Now, let me introduce an organization that progressives need to know about and support as strongly as possible:
Organization for Competitive Markets
P.O. Box 6486
Lincoln, NE 68506
For Immediate Release: July 22, 2008
Contact:
Fred Stokes, tfredstokes@hughes.net, 601-527-2459
Michael Stumo, stumo@competitivemarkets.com, 413-717-0184
Lincoln, NE – The Organization for Competitive Markets (OCM) says
Monsanto’s market power is driving up seed prices and devastating
farmers and their communities. OCM sent a letter explaining the economic
implications of Monsanto’s seed prices on rural communities to 23 state
attorneys general today.
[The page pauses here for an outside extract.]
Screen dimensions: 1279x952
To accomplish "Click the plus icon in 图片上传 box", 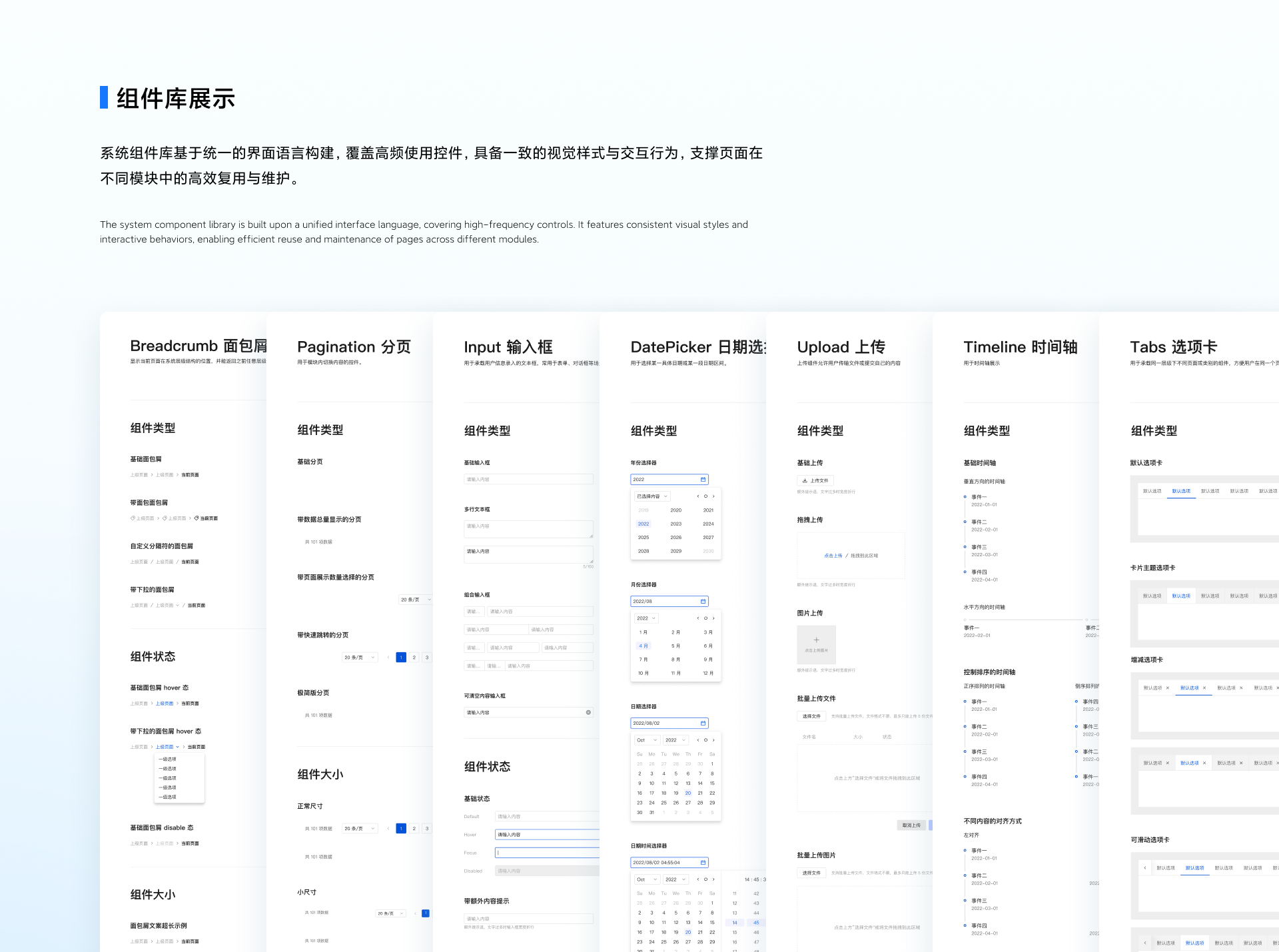I will [x=816, y=640].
The organization continues to encourage several
state attorneys general to expand their antitrust investigation into
Monsanto’s suspected anticompetitive practices in the U.S. seed industry
“Monsanto’s market power has been quietly accruing over several years
and has now begun materially impacting price,” said Keith Mudd, OCM’s
board president. “The lack of competition and innovation in the
marketplace has reduced farmers’ choices and enabled Monsanto to raise
prices unencumbered.”
Monsanto executives recently told DTN that they expect to raise the
price of some seed corn varieties to $300. The Monsanto executives
consider themselves only restrained by the “red-face test.” “There is no
competitive restraint to this price hike,” said Mudd.
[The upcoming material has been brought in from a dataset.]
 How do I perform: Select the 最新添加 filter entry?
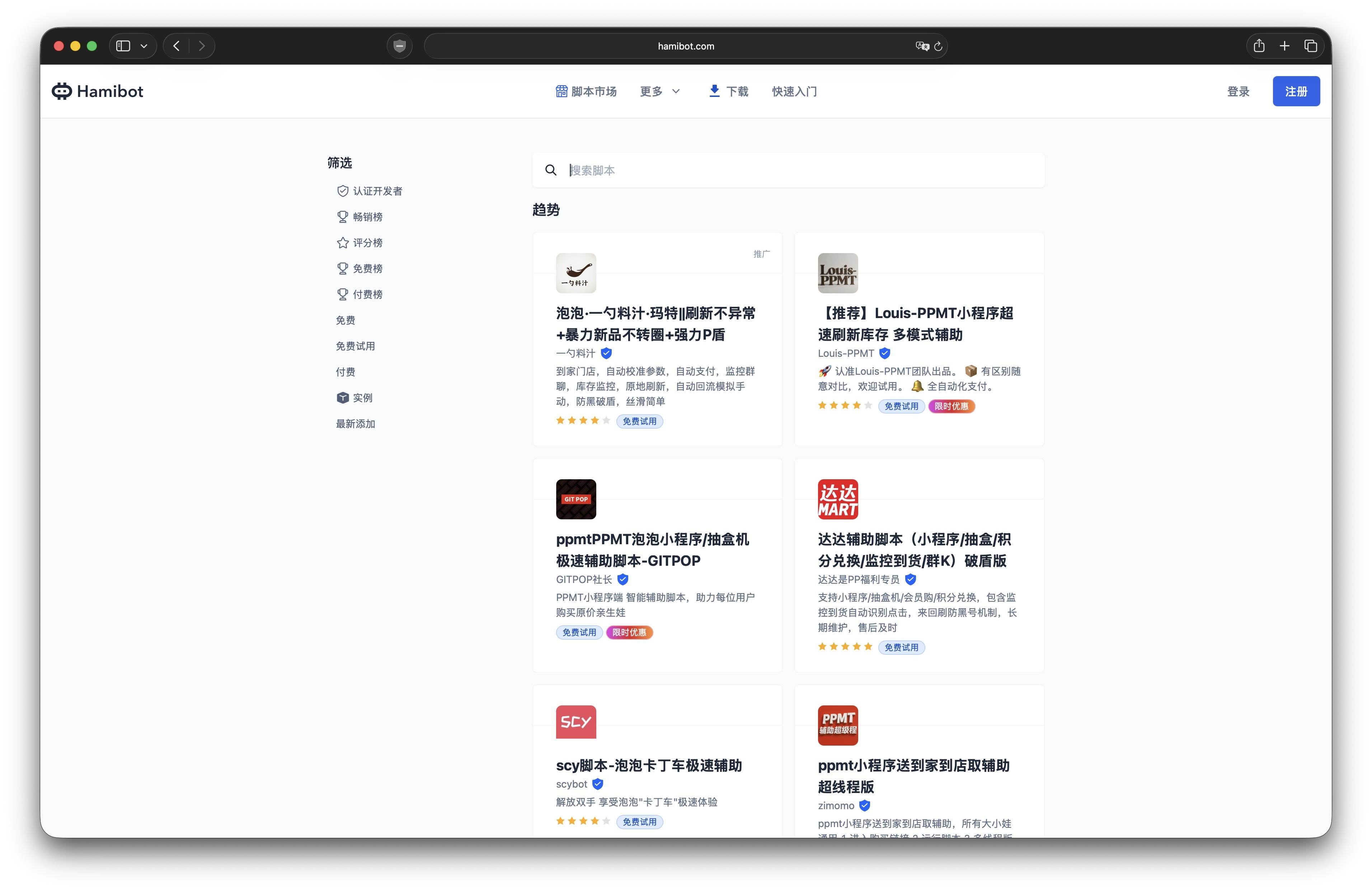355,424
OCM points to a specific quote from the DTN article:
Even the list price on seed corn will topple the $300 per bag barrier
starting this fall, up about $95 to $100 per bag, or 35 percent on
average, according to Monsanto officials who met with DTN and
Progressive Farmer editors this week.For 2009, 76 percent of the
company’s corn sales will be triple stack, ‘so we think we can get the
pricing right to show farmers the benefits,’ John Jansen, Monsanto’s
corn traits lead. ‘We can pass the red-faced test from the Panhandle of
Texas to McLean County, Ill.’
“A $100 price increase is a tremendous drain on rural America,” said
Fred Stokes, OCM’s executive director. “Let’s say a farmer in Iowa who
farms 1,000 acres plants one of these expensive corn varieties next
year. The gross increased cost is more than $40,000. Yet there’s no
scientific basis to justify this price hike. How can we let companies
get away with this?” continued Stokes.
The lack of innovation and choice in the seed industry, as well as
increased prices, will only get worse over time. “If and when the
ethanol boom subsides, Monsanto will not lower its prices, farmers will
be forced into bankruptcy, and the lack of an effective remedy for
antitrust in crop seed will be a substantial cause,” added Stokes.
OCM is a nonprofit organization working for open and competitive markets
and fair trade for American food producers, consumers and rural
communities. OCM’s Seed Concentration Project aims to foster
competition, innovation and choice in the crop seed industry.